▸ **WHAT TO WORK ON**
a - Rewrite the PySpark RMSE thread starting with "I have a function" and going on through "x, y: ((x - y) ** 2))", putting "table" in place of "dataframe".
b - In the PySpark RMSE thread, what message does the AssertionError show when the RMSE function is passed to the groupby aggregation?

▸ **EXCERPT TO READ**
==*==
2

I have a function that calculates RMSE for the preds and actuals of an entire dataframe:

def calculate_rmse(df, actual_column, prediction_column):
    RMSE = F.udf(lambda x, y: ((x - y) ** 2))
    df = df.withColumn(
        "RMSE", RMSE(F.col(actual_column), F.col(prediction_column))
    )
    rmse = df.select(F.avg("RMSE") ** 0.5).collect()
    rmse = rmse[0]["POWER(avg(RMSE), 0.5)"]
    return rmse

test = calculate_rmse(my_df, 'actuals', 'preds')

3690.4535

I would like to apply this to a groupby statement, but when I do, I get the following:

df_gb = my_df.groupby('start_month', 'start_week').agg(calculate_rmse(my_df, 'actuals', 'preds'))


all exprs should be Column
Traceback (most recent call last):
  File "/usr/lib/spark/python/lib/pyspark.zip/pyspark/sql/group.py", line 113, in agg
    assert all(isinstance(c, Column) for c in exprs), "all exprs should be Column"
AssertionError: all exprs should be Column

Could someone point me in the correct direction? I am fairly new to Pyspark.

sanjayr
  • 1,679
  • 2
  • 20
  • 41

3 Answers3

2

If you want to calculate RMSE by group, a slight adaptation of the solution I proposed to your question

import pyspark.sql.functions as psf

def compute_RMSE(expected_col, actual_col):

  rmse = old_df.withColumn("squarederror",
                           psf.pow(psf.col(actual_col) - psf.col(expected_col),
                                   psf.lit(2)
                           ))
  .groupby('start_month', 'start_week')
  .agg(psf.avg(psf.col("squarederror")).alias("mse"))
  .withColumn("rmse", psf.sqrt(psf.col("mse")))

  return(rmse)


compute_RMSE("col1", "col2")
linog
  • 5,786
  • 3
  • 14
  • 28
  • I think this is super close, I think we need to take the average of the squared error to get the correct answer? – sanjayr Apr 12 '20 at 18:22
  • Nice - my answer had the steps decomposed, but you included it all in one expression, which is necessary for the groupby. – danielcahall Apr 12 '20 at 18:23
  • Yes you're right, that's `avg` not `sum` that is required? I edit in consequence – linog Apr 12 '20 at 18:24
2

I don't think you need a UDF for this - I think you should be able to take the difference between the two columns (df.withColumn('difference', col('true') - col('pred'))), then compute the square of that column (df.withColumn('squared_difference', pow(col('difference'), lit(2).astype(IntegerType()))), and compute the average of the column (df.withColumn('rmse', avg('squared_difference'))). Putting it all together with an example:

from pyspark.sql import SparkSession
from pyspark.sql import SQLContext
import pyspark.sql.functions as F
from pyspark.sql.types import IntegerType

spark = SparkSession.builder.getOrCreate()
==*==
▸ **SUPPLIED INFORMATION**
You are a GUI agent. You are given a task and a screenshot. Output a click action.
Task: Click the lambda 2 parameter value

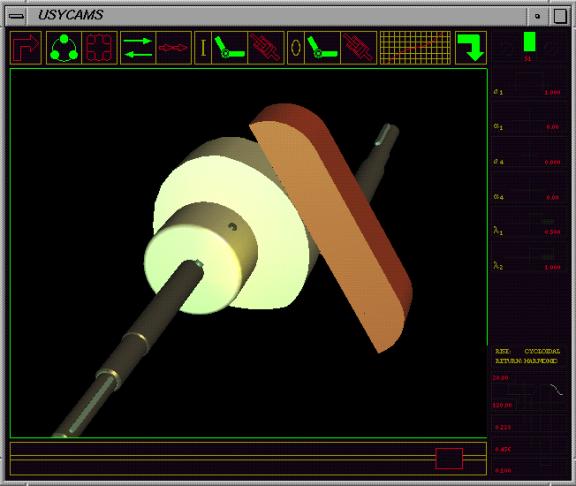tap(552, 267)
==*==
▸ **EXPECTED RESPONSES**
a -
I have a function that calculates RMSE for the preds and actuals of an entire table:

def calculate_rmse(df, actual_column, prediction_column):
    RMSE = F.udf(lambda x, y: ((x - y) ** 2))

b - all exprs should be Column